■ **Exercise task**
From the listing below, pull out every line containing the string "height". Letter case must match exactly.

:: Listed entries

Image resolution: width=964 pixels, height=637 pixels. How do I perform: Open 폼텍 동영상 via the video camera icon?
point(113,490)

::::
:: Listed entries

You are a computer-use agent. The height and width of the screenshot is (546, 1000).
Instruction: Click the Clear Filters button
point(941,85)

::::

■ **Exercise result**
Image resolution: width=964 pixels, height=637 pixels. How do I perform: Open 폼텍 동영상 via the video camera icon?
You are a computer-use agent. The height and width of the screenshot is (546, 1000).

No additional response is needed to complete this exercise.